=== Assigned task ===
Produce as output only the lines below starting at the line with "The height and width of the screenshot is (647, 299)." and continuing through the line with "You are a computer-use agent. Image resolution: width=1732", each one exactly as written.

=== Material provided ===
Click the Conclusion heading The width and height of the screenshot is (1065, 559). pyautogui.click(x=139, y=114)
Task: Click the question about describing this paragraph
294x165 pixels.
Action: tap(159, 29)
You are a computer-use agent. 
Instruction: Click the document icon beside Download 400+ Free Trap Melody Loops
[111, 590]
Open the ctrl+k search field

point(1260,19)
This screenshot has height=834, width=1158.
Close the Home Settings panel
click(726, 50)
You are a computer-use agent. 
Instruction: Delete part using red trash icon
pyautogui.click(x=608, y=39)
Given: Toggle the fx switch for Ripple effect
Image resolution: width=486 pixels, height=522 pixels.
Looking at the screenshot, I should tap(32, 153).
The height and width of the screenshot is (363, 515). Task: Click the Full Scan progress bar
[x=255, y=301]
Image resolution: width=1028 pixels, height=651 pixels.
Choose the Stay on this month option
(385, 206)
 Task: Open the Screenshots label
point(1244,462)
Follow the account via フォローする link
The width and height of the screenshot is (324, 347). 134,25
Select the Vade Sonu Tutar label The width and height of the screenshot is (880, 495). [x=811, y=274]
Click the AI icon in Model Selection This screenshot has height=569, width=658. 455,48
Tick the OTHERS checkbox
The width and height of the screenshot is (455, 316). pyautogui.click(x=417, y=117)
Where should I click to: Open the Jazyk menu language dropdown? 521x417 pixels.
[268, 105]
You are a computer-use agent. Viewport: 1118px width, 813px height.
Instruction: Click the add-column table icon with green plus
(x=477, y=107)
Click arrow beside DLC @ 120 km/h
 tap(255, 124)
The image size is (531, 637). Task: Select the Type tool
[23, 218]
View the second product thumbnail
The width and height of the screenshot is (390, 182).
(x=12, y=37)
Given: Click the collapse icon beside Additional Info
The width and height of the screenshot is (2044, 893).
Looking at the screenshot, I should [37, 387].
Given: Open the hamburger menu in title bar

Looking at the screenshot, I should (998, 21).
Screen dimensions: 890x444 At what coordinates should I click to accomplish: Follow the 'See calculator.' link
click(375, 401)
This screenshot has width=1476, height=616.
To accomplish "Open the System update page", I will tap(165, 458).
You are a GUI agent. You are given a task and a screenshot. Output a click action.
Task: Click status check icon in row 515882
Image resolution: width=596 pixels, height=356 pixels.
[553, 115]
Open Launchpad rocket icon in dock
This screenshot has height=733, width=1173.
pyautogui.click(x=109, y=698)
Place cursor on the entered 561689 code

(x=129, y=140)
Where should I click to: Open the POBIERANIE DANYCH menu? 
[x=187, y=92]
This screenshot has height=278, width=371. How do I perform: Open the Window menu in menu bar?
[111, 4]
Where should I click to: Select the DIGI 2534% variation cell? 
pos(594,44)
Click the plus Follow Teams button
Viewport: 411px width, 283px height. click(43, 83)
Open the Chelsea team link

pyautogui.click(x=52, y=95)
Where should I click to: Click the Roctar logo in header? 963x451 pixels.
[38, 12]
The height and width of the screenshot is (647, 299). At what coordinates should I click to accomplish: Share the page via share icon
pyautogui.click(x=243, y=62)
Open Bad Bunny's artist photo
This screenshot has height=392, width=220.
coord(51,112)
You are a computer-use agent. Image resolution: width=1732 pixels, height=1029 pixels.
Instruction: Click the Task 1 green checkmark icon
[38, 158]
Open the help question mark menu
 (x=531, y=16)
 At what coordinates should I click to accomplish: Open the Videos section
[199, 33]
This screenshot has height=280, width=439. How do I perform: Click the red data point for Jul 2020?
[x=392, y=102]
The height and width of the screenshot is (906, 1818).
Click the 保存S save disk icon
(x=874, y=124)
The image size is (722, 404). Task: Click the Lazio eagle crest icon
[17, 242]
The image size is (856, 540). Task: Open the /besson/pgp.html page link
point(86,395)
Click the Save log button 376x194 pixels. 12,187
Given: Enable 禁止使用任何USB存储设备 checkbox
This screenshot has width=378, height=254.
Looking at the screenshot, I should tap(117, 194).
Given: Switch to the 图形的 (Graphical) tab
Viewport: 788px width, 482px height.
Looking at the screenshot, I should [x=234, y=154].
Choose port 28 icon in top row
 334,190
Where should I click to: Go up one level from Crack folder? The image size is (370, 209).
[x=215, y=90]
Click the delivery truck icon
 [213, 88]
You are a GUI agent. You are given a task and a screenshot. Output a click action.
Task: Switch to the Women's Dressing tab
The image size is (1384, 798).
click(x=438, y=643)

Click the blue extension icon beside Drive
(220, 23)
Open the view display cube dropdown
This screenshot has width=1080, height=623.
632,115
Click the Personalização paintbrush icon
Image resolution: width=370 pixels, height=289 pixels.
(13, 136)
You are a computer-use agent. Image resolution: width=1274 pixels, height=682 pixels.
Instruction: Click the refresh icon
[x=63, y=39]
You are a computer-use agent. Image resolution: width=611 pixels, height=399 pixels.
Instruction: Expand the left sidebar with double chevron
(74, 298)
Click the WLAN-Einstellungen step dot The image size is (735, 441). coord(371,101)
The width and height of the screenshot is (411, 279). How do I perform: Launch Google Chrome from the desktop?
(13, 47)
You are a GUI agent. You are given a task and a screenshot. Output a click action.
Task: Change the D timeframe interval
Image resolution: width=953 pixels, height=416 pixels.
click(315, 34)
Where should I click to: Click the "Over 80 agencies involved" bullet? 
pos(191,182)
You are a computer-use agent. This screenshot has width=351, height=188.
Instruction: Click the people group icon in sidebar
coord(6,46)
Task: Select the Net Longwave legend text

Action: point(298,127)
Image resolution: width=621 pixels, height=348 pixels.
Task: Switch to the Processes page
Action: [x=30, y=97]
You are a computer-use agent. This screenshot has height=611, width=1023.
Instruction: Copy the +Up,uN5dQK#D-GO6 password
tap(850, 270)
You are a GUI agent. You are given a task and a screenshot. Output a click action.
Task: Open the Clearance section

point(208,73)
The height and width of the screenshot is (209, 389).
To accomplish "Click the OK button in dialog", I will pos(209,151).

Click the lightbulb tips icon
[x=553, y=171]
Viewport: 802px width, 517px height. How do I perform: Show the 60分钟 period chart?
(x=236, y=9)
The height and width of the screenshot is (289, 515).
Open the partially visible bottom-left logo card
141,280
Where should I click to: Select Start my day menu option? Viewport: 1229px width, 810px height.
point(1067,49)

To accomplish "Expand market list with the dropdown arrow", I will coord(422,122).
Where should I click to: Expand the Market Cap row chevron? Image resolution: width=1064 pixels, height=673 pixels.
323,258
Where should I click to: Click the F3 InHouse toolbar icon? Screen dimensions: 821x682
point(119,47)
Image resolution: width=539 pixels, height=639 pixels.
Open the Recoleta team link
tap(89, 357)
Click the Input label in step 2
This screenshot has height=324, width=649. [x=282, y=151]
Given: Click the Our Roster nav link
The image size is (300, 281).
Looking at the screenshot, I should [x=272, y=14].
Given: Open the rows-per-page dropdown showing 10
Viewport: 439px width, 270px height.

=== Expected answer ===
The height and width of the screenshot is (647, 299). At what coordinates should I click to accomplish: Share the page via share icon
pyautogui.click(x=243, y=62)
Open Bad Bunny's artist photo
This screenshot has height=392, width=220.
coord(51,112)
You are a computer-use agent. Image resolution: width=1732 pixels, height=1029 pixels.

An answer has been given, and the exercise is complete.